-- What you have to do --
A complete copy of the entries, exactly as written, is the expected result.

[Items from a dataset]

Segment Open

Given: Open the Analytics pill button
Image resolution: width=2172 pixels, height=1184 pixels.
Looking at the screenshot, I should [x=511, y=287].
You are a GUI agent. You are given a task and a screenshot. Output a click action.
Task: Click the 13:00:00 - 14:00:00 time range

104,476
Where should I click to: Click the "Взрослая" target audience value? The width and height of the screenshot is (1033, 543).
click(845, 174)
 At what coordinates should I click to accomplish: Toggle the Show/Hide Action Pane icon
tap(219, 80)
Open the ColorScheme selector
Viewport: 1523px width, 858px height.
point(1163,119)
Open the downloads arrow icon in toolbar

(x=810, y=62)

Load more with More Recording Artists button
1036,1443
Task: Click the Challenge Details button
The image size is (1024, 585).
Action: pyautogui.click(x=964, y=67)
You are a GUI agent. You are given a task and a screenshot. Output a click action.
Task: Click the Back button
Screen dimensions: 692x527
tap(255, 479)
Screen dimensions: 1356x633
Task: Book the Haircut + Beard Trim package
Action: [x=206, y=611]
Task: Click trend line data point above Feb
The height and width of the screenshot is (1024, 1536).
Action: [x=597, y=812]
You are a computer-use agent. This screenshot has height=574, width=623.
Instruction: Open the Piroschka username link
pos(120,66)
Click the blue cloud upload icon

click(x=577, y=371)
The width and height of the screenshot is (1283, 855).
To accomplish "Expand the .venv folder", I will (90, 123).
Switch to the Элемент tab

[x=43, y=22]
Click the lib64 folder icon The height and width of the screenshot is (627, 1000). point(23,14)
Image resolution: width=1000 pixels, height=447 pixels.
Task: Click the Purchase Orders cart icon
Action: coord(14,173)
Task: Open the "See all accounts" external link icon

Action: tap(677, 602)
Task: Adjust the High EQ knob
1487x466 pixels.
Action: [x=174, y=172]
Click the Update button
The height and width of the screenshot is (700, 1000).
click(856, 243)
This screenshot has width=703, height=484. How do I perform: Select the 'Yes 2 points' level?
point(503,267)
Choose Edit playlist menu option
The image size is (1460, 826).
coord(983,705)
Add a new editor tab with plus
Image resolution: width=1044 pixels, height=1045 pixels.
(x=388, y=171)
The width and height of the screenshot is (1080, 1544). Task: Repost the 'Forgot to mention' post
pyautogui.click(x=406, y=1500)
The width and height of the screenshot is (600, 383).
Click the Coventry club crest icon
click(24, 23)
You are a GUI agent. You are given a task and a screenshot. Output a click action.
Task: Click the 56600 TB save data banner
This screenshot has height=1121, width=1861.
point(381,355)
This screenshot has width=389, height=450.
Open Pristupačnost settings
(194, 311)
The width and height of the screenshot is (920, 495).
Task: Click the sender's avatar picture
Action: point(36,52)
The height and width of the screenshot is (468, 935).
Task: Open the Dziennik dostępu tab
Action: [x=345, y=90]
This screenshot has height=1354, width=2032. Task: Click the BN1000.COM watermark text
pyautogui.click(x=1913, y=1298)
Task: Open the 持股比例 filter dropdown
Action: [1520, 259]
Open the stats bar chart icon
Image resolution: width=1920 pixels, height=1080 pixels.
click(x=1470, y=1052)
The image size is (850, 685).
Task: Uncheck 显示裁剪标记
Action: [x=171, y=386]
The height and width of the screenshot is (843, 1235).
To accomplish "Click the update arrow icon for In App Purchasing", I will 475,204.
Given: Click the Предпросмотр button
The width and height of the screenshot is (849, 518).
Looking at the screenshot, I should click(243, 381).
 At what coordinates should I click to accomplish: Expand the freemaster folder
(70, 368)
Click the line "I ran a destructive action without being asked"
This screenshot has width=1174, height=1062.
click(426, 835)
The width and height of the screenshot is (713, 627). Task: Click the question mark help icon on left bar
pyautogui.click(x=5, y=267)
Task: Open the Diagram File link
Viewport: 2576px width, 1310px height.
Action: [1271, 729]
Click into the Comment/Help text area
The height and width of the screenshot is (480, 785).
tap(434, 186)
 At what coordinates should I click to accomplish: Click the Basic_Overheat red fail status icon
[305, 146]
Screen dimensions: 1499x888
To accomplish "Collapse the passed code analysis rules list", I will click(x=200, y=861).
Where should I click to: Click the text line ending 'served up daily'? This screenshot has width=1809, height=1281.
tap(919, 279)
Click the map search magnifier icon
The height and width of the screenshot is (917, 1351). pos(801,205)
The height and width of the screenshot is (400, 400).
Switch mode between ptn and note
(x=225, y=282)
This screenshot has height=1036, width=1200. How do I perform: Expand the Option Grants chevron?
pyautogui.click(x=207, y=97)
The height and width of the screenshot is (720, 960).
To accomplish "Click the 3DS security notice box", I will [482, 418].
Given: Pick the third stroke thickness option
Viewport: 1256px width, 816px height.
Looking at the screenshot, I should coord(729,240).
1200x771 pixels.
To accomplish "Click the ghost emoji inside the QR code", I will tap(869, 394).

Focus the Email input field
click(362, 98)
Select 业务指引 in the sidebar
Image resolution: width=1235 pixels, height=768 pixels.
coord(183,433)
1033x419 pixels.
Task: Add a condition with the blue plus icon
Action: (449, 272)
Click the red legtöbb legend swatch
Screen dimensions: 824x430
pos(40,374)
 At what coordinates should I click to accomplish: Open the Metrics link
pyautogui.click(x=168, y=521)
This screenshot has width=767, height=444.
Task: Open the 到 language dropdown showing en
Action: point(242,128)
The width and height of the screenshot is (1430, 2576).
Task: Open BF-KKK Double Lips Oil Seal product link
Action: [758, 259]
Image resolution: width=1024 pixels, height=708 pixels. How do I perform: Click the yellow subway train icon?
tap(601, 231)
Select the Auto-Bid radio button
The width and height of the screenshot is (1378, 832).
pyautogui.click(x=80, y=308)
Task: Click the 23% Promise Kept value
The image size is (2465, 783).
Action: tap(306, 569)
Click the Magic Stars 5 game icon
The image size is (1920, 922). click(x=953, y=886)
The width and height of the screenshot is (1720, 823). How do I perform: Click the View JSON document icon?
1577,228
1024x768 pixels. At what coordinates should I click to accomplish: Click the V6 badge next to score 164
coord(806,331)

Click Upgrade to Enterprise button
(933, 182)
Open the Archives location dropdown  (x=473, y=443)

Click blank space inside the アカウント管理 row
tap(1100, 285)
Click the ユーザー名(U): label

Segment Closed

-- Solved exercise --
Given: Open the Analytics pill button
Image resolution: width=2172 pixels, height=1184 pixels.
Looking at the screenshot, I should [x=511, y=287].
You are a GUI agent. You are given a task and a screenshot. Output a click action.
Task: Click the 13:00:00 - 14:00:00 time range

104,476
Where should I click to: Click the "Взрослая" target audience value? The width and height of the screenshot is (1033, 543).
click(845, 174)
 At what coordinates should I click to accomplish: Toggle the Show/Hide Action Pane icon
tap(219, 80)
Open the ColorScheme selector
Viewport: 1523px width, 858px height.
point(1163,119)
Open the downloads arrow icon in toolbar

(x=810, y=62)

Load more with More Recording Artists button
1036,1443
Task: Click the Challenge Details button
The image size is (1024, 585).
Action: pyautogui.click(x=964, y=67)
You are a GUI agent. You are given a task and a screenshot. Output a click action.
Task: Click the Back button
Screen dimensions: 692x527
tap(255, 479)
Screen dimensions: 1356x633
Task: Book the Haircut + Beard Trim package
Action: [x=206, y=611]
Task: Click trend line data point above Feb
The height and width of the screenshot is (1024, 1536).
Action: [x=597, y=812]
You are a computer-use agent. This screenshot has height=574, width=623.
Instruction: Open the Piroschka username link
pos(120,66)
Click the blue cloud upload icon

click(x=577, y=371)
The width and height of the screenshot is (1283, 855).
To accomplish "Expand the .venv folder", I will (90, 123).
Switch to the Элемент tab

[x=43, y=22]
Click the lib64 folder icon The height and width of the screenshot is (627, 1000). point(23,14)
Image resolution: width=1000 pixels, height=447 pixels.
Task: Click the Purchase Orders cart icon
Action: coord(14,173)
Task: Open the "See all accounts" external link icon

Action: tap(677, 602)
Task: Adjust the High EQ knob
1487x466 pixels.
Action: [x=174, y=172]
Click the Update button
The height and width of the screenshot is (700, 1000).
click(856, 243)
This screenshot has width=703, height=484. How do I perform: Select the 'Yes 2 points' level?
point(503,267)
Choose Edit playlist menu option
The image size is (1460, 826).
coord(983,705)
Add a new editor tab with plus
Image resolution: width=1044 pixels, height=1045 pixels.
(x=388, y=171)
The width and height of the screenshot is (1080, 1544). Task: Repost the 'Forgot to mention' post
pyautogui.click(x=406, y=1500)
The width and height of the screenshot is (600, 383).
Click the Coventry club crest icon
click(24, 23)
You are a GUI agent. You are given a task and a screenshot. Output a click action.
Task: Click the 56600 TB save data banner
This screenshot has height=1121, width=1861.
point(381,355)
This screenshot has width=389, height=450.
Open Pristupačnost settings
(194, 311)
The width and height of the screenshot is (920, 495).
Task: Click the sender's avatar picture
Action: point(36,52)
The height and width of the screenshot is (468, 935).
Task: Open the Dziennik dostępu tab
Action: [x=345, y=90]
This screenshot has height=1354, width=2032. Task: Click the BN1000.COM watermark text
pyautogui.click(x=1913, y=1298)
Task: Open the 持股比例 filter dropdown
Action: [1520, 259]
Open the stats bar chart icon
Image resolution: width=1920 pixels, height=1080 pixels.
click(x=1470, y=1052)
The image size is (850, 685).
Task: Uncheck 显示裁剪标记
Action: [x=171, y=386]
The height and width of the screenshot is (843, 1235).
To accomplish "Click the update arrow icon for In App Purchasing", I will 475,204.
Given: Click the Предпросмотр button
The width and height of the screenshot is (849, 518).
Looking at the screenshot, I should click(243, 381).
 At what coordinates should I click to accomplish: Expand the freemaster folder
(70, 368)
Click the line "I ran a destructive action without being asked"
This screenshot has width=1174, height=1062.
click(426, 835)
The width and height of the screenshot is (713, 627). Task: Click the question mark help icon on left bar
pyautogui.click(x=5, y=267)
Task: Open the Diagram File link
Viewport: 2576px width, 1310px height.
Action: [1271, 729]
Click into the Comment/Help text area
The height and width of the screenshot is (480, 785).
tap(434, 186)
 At what coordinates should I click to accomplish: Click the Basic_Overheat red fail status icon
[305, 146]
Screen dimensions: 1499x888
To accomplish "Collapse the passed code analysis rules list", I will click(x=200, y=861).
Where should I click to: Click the text line ending 'served up daily'? This screenshot has width=1809, height=1281.
tap(919, 279)
Click the map search magnifier icon
The height and width of the screenshot is (917, 1351). pos(801,205)
The height and width of the screenshot is (400, 400).
Switch mode between ptn and note
(x=225, y=282)
This screenshot has height=1036, width=1200. How do I perform: Expand the Option Grants chevron?
pyautogui.click(x=207, y=97)
The height and width of the screenshot is (720, 960).
To accomplish "Click the 3DS security notice box", I will [482, 418].
Given: Pick the third stroke thickness option
Viewport: 1256px width, 816px height.
Looking at the screenshot, I should coord(729,240).
1200x771 pixels.
To accomplish "Click the ghost emoji inside the QR code", I will tap(869, 394).

Focus the Email input field
click(362, 98)
Select 业务指引 in the sidebar
Image resolution: width=1235 pixels, height=768 pixels.
coord(183,433)
1033x419 pixels.
Task: Add a condition with the blue plus icon
Action: (449, 272)
Click the red legtöbb legend swatch
Screen dimensions: 824x430
pos(40,374)
 At what coordinates should I click to accomplish: Open the Metrics link
pyautogui.click(x=168, y=521)
This screenshot has width=767, height=444.
Task: Open the 到 language dropdown showing en
Action: point(242,128)
The width and height of the screenshot is (1430, 2576).
Task: Open BF-KKK Double Lips Oil Seal product link
Action: [758, 259]
Image resolution: width=1024 pixels, height=708 pixels. How do I perform: Click the yellow subway train icon?
tap(601, 231)
Select the Auto-Bid radio button
The width and height of the screenshot is (1378, 832).
pyautogui.click(x=80, y=308)
Task: Click the 23% Promise Kept value
The image size is (2465, 783).
Action: tap(306, 569)
Click the Magic Stars 5 game icon
The image size is (1920, 922). click(x=953, y=886)
The width and height of the screenshot is (1720, 823). How do I perform: Click the View JSON document icon?
1577,228
1024x768 pixels. At what coordinates should I click to accomplish: Click the V6 badge next to score 164
coord(806,331)

Click Upgrade to Enterprise button
(933, 182)
Open the Archives location dropdown  (x=473, y=443)

Click blank space inside the アカウント管理 row
tap(1100, 285)
Click the ユーザー名(U): label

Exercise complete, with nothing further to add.